* TASK GOAL *
Copy out each of the following entries word for word, exactly as they appear.

* DATASET RECORDS *
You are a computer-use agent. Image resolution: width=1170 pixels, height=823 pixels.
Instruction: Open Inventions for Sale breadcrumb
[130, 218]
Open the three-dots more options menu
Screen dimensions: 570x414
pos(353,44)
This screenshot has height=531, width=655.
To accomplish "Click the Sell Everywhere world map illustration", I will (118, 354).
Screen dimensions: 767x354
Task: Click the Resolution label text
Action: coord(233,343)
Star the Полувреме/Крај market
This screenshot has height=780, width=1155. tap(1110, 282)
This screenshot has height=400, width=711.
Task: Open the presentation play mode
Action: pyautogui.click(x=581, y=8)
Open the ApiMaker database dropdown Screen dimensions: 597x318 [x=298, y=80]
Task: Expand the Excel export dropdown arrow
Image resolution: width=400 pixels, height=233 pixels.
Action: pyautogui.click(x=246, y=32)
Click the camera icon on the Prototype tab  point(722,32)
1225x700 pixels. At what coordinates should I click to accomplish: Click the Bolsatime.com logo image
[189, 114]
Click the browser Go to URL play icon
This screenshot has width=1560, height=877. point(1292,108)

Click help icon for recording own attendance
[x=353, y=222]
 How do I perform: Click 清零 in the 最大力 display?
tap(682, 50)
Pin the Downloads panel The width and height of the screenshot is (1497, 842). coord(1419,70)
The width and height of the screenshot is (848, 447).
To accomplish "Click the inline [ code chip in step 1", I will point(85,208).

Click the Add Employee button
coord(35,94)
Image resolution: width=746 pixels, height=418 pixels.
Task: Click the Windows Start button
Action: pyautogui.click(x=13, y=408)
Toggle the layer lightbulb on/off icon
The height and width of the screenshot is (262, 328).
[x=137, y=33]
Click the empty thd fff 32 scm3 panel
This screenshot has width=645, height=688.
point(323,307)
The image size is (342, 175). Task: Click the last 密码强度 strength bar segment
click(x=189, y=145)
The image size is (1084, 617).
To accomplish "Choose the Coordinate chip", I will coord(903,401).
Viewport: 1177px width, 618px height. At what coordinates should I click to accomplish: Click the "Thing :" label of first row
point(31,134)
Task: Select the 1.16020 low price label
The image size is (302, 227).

* COMPLETED TASK *
You are a computer-use agent. Image resolution: width=1170 pixels, height=823 pixels.
Instruction: Open Inventions for Sale breadcrumb
[130, 218]
Open the three-dots more options menu
Screen dimensions: 570x414
pos(353,44)
This screenshot has height=531, width=655.
To accomplish "Click the Sell Everywhere world map illustration", I will (118, 354).
Screen dimensions: 767x354
Task: Click the Resolution label text
Action: coord(233,343)
Star the Полувреме/Крај market
This screenshot has height=780, width=1155. tap(1110, 282)
This screenshot has height=400, width=711.
Task: Open the presentation play mode
Action: pyautogui.click(x=581, y=8)
Open the ApiMaker database dropdown Screen dimensions: 597x318 [x=298, y=80]
Task: Expand the Excel export dropdown arrow
Image resolution: width=400 pixels, height=233 pixels.
Action: pyautogui.click(x=246, y=32)
Click the camera icon on the Prototype tab  point(722,32)
1225x700 pixels. At what coordinates should I click to accomplish: Click the Bolsatime.com logo image
[189, 114]
Click the browser Go to URL play icon
This screenshot has width=1560, height=877. point(1292,108)

Click help icon for recording own attendance
[x=353, y=222]
 How do I perform: Click 清零 in the 最大力 display?
tap(682, 50)
Pin the Downloads panel The width and height of the screenshot is (1497, 842). coord(1419,70)
The width and height of the screenshot is (848, 447).
To accomplish "Click the inline [ code chip in step 1", I will point(85,208).

Click the Add Employee button
coord(35,94)
Image resolution: width=746 pixels, height=418 pixels.
Task: Click the Windows Start button
Action: pyautogui.click(x=13, y=408)
Toggle the layer lightbulb on/off icon
The height and width of the screenshot is (262, 328).
[x=137, y=33]
Click the empty thd fff 32 scm3 panel
This screenshot has width=645, height=688.
point(323,307)
The image size is (342, 175). Task: Click the last 密码强度 strength bar segment
click(x=189, y=145)
The image size is (1084, 617).
To accomplish "Choose the Coordinate chip", I will coord(903,401).
Viewport: 1177px width, 618px height. At what coordinates should I click to accomplish: Click the "Thing :" label of first row
point(31,134)
Task: Select the 1.16020 low price label
The image size is (302, 227).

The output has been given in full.